The Nature Conservancy Joins World’s Top Scientists to Launch Climate Change Research Station on Palmyra Atoll
Secluded Palmyra Atoll will allow scientists to study threats to coral reefs
Honolulu, November, 16, 2005 -- A team of the world’s leading scientists has joined forces with The Nature Conservancy to launch a new research station on Palmyra Atoll, a tiny National Wildlife Refuge in the central Pacific, where they will study climate change, disappearing coral reefs, invasive species and other global environmental threats.
Located 1,000 miles south of Hawai‘i and surrounded by one of the most spectacular coral reef ecosystems in the world, Palmyra offers a unique laboratory setting to develop conservation strategies that can then be used to assist threatened marine habitats around the world.
Inaugural members of the research consortium include Stanford University, Scripps Institution of Oceanography, American Museum of Natural History, California Academy of Sciences, University of California at Santa Barbara, University of California at Irvine, University of Hawai‘i, U.S. Geological Survey, The Nature Conservancy and Victoria University of Wellington, New Zealand. The consortium will work in cooperation with the U.S. Fish and Wildlife Service, which manages the atoll as a National Wildlife Refuge.
“The Conservancy has long recognized Palmyra’s potential as a site for scientific research. Its phenomenal biodiversity and the fact that humans have had very little impact on the atoll make it an ideal laboratory,” said Suzanne Case, the Conservancy's Hawai‘i Executive Director. “Working together with these world-renowned institutions, we can discover and develop new conservation strategies for island habitats throughout the Pacific and around the world.”
Consortium scientists will conduct their work at a new research station built on Palmyra by The Nature Conservancy earlier this year. The Conservancy's Hawai‘i program will operate the new station and assist the Fish and Wildlife Service, the nation’s principal wildlife conservation agency, in protecting and conserving the atoll’s significant terrestrial and marine resources.
“We look forward to working with the Conservancy and the consortium to further our knowledge of the Refuge’s ecosystems,” said Don Palawski, Project Leader for Pacific Remote Island National Wildlife Refuges. “The research to be conducted will guide future management of Palmyra and help us better protect its remarkable natural resources.”

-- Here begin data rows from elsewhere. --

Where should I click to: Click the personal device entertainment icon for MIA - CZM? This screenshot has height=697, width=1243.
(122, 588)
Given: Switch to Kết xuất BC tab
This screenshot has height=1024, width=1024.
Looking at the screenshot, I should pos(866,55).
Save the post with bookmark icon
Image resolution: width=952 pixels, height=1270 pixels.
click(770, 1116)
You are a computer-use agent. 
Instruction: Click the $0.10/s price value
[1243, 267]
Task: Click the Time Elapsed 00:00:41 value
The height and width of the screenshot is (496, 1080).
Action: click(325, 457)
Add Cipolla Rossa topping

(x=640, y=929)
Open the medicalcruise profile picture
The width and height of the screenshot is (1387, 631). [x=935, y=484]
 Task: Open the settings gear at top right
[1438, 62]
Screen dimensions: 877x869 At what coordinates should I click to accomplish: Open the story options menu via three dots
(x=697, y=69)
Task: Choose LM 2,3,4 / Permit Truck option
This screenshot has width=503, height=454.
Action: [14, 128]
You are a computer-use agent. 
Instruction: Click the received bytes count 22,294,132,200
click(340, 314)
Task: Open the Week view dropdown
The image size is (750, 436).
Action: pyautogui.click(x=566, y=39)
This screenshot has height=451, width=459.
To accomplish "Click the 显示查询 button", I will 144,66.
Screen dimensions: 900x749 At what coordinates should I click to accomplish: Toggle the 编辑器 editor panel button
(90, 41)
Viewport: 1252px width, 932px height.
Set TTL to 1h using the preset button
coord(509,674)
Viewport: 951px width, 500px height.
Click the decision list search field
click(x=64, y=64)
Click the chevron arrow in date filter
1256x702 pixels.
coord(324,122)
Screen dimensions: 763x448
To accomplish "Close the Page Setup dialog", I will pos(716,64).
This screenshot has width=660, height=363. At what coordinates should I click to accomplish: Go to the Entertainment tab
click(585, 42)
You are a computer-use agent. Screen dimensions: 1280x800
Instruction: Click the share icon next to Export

Palmyra’s coral reefs support three times the number of coral species found in Hawaii and the Caribbean, and five times number of species found in the Florida Keys. The atoll also provides habitat for more than a million nesting seabirds, one of the last Pisonia forests in the U.S. Pacific, and sanctuary for the world’s largest land invertebrate, the coconut crab.
The Nature Conservancy purchased the Palmyra Atoll from the Fullard-Leo family in 2000 to protect its pristine waters and lands, which are home to 125 different coral species, 29 bird species, endangered Green Sea Turtles and dozens of other marine creatures. The Fullard-Leo family had turned down numerous offers from developers who had at various times sought to turn the atoll into a nuclear repository and a casino.
In January of 2001, the U.S. Fish and Wildlife Service extended further protection to Palmyra when it designated its 450 acres of land and 480,647 acres of lagoons, coral reefs and submerged lands and waters as a national wildlife refuge.
Anders Lyons, former director of the Conservancy’s Maui program, has been tapped to be the new Palmyra Project Director. Lyons will work with the Fish and Wildlife Service on conservation management at Palmyra and also oversee operation of the new research station.
Funded by the Gordon and Betty Moore Foundation and built at a cost of $1.5 million, the station offers accommodations for up to 20 researchers at a time. The facility includes a research lab complex, 100,000-gallon fresh water catchment, 24-hour electricity and an environmentally friendly septic system. The consortium purchase of a 25-foot offshore research boat and a high-volume compressor system to expand marine research capabilities was completed and delivered to the atoll this past August by the Scripps Institution of Oceanography.
Palmyra is located within the intertropical convergence zone, a high rainfall belt at the equator where trade winds from the Northern and Southern Hemisphere meet. The atoll also lies within a small area of ocean in which sea surface temperatures provide the greatest known indicator of the state and trajectory of the El Nino-Southern Oscillation cycle. Palmyra has experienced minimal human impact beyond the construction of a U.S. Naval airbase during World War II, and its coral reefs look substantially different from all others in the equatorial Pacific.
“Research at Palmyra promises to provide insights into how physical and biological factors, as well as human activities, have shaped the diversity and function of coral reef ecosystems,” said Robert Dunbar of Stanford University, a member of the consortium’s science committee. “The location of the research station at Palmyra will enable scientists to monitor climate and air-sea interaction in a critical area of the Pacific that is seldom studied. Such knowledge will enable us to better predict how the world’s coral reefs will respond to changes in climate, human use and conservation management.”